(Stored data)
☆ ☆ ☆ ☆

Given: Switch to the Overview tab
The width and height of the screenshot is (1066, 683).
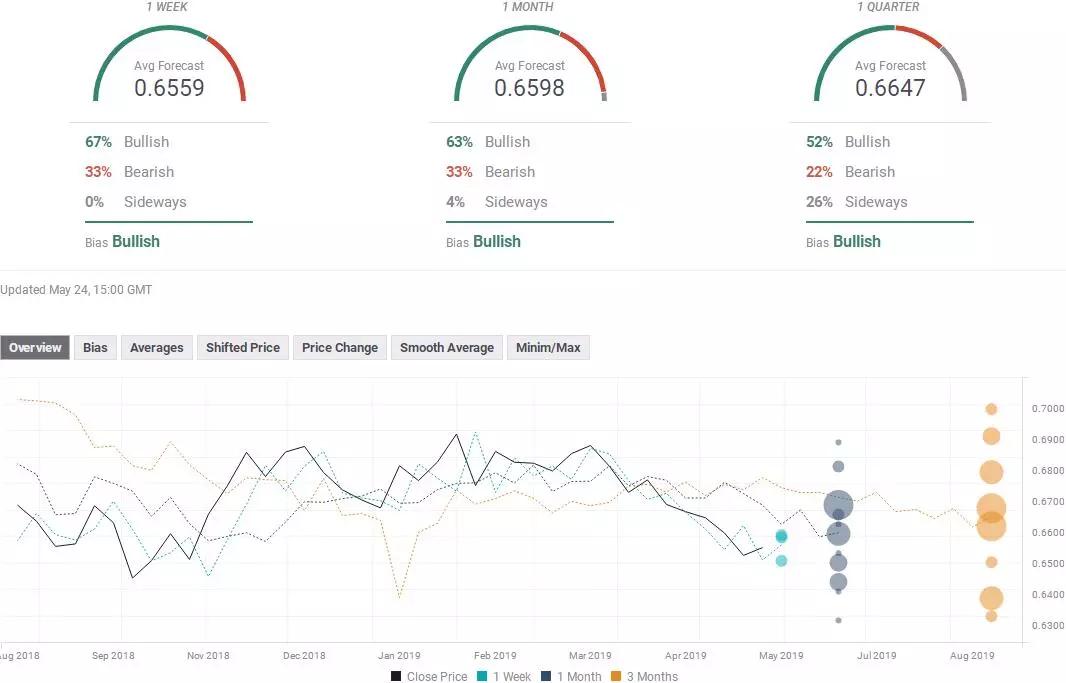Looking at the screenshot, I should click(35, 348).
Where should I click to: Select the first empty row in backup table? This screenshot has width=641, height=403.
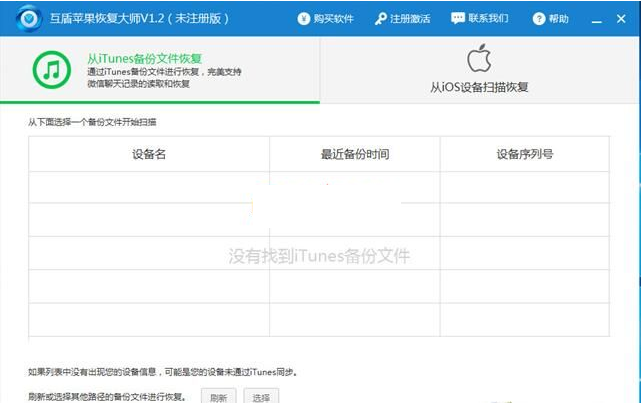coord(318,187)
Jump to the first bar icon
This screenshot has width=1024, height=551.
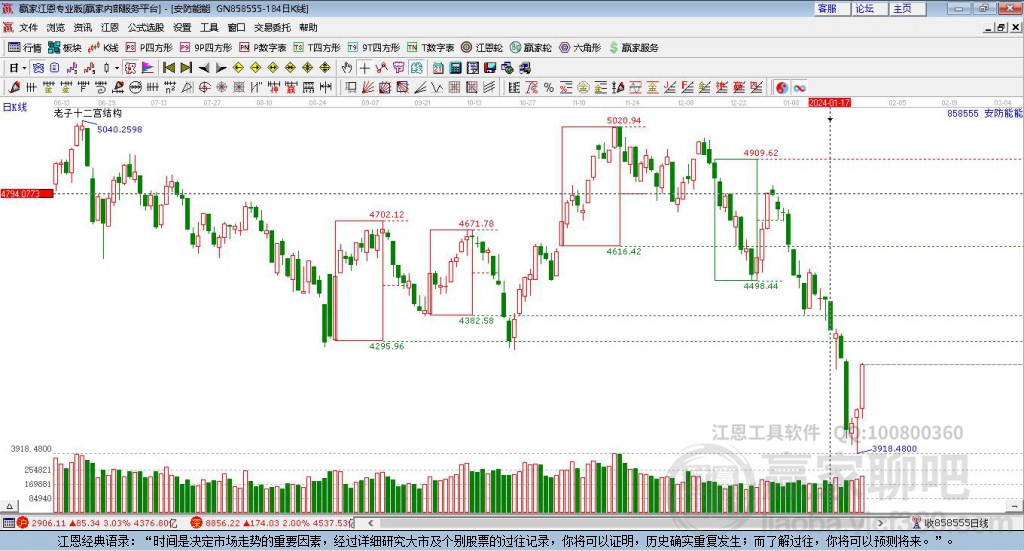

☆ ☆ ☆ ☆

▶ _TASK TO COMPLETE_:
Return all the lines above exactly; none of the pictures should appear.

▶ _EXERCISE OUTPUT_:
Given: Switch to the Overview tab
The width and height of the screenshot is (1066, 683).
Looking at the screenshot, I should click(35, 348).
Where should I click to: Select the first empty row in backup table? This screenshot has width=641, height=403.
coord(318,187)
Jump to the first bar icon
This screenshot has width=1024, height=551.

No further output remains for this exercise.